Experimental Neurovascular Uncoupling Promotes Cognitive Impairment in Mice: Implications for Brain and Cerebromicrovascular Aging

There is increasing evidence that vascular risk factors, including aging, hypertension, diabetes mellitus and obesity, promote cognitive impairment, however, the underlying mechanisms remain obscure. Cerebral blood flow (CBF) is adjusted to neuronal activity via neurovascular coupling (NVC) and this mechanism is known to be impaired in the aforementioned pathophysiological conditions. To establish a direct, causal relation between impaired NVC and cognitive decline, we induced neurovascular uncoupling pharmacologically in mice by inhibiting the synthesis of vasodilator mediators involved in NVC. Treatment of mice with the epoxygenase inhibitor MS‐PPOH, the NOS inhibitor L‐NAME and the COX inhibitor indomethacin decreased NVC by 75% mimicking the aging phenotype, which was associated with significantly impaired spatial working memory (Y‐maze), recognition memory (Novel object recognition) and impairment in motor coordination (Rotarod).
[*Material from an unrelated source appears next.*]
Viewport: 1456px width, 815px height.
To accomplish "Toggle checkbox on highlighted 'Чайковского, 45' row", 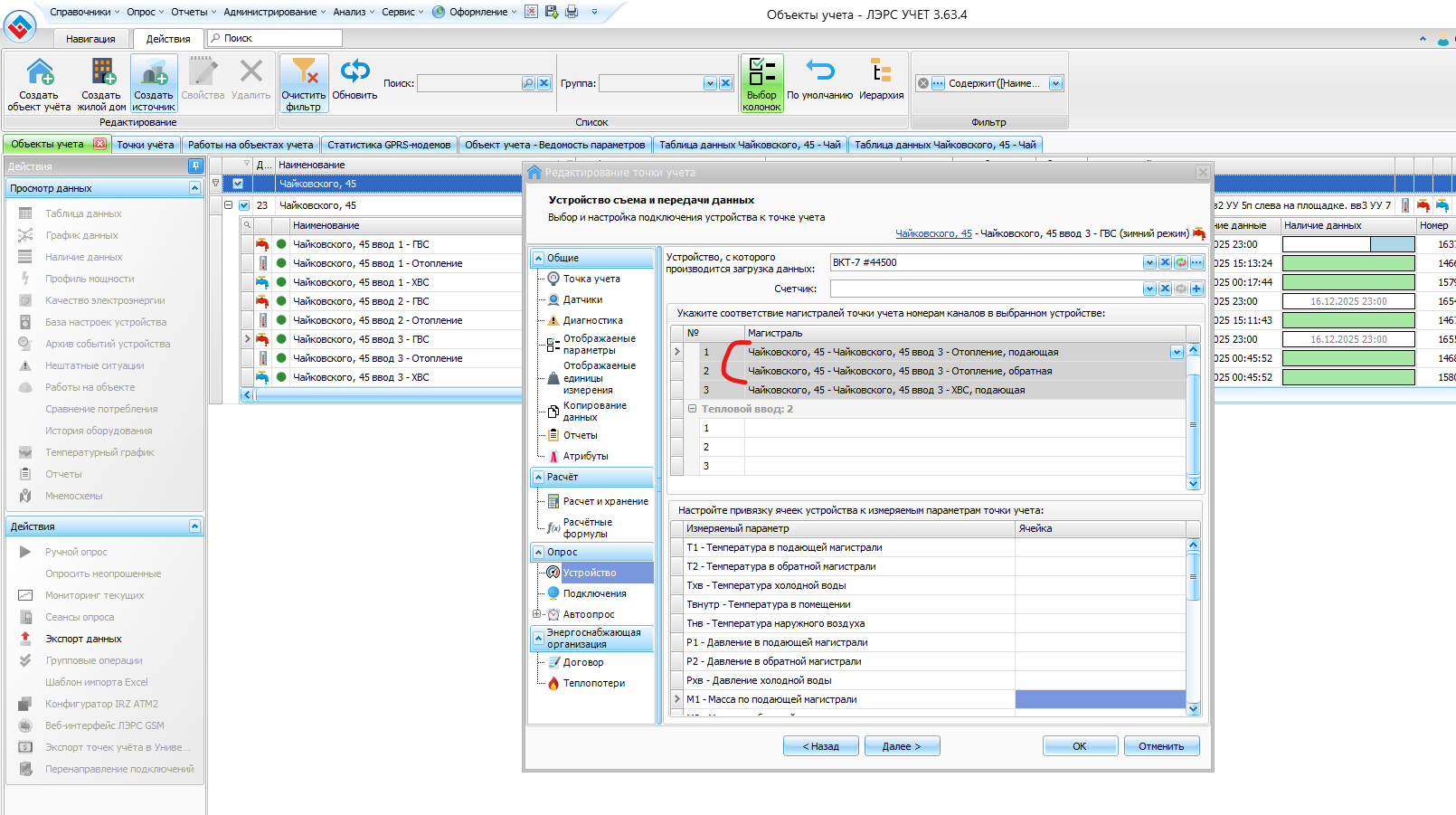I will 238,184.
Blood pressure (tail cuff), basal cerebral perfusion (arterial spin labeling perfusion MRI) and synaptic activity (evoked field potential) were unaffected. Thus, targeted experimental disruption of NVC per se leads to significant impairment of cortical function, including cognitive decline, recapitulating neurological symptoms and signs observed in brain aging and pathophysiological conditions associated with accelerated cerebromicrovascular aging.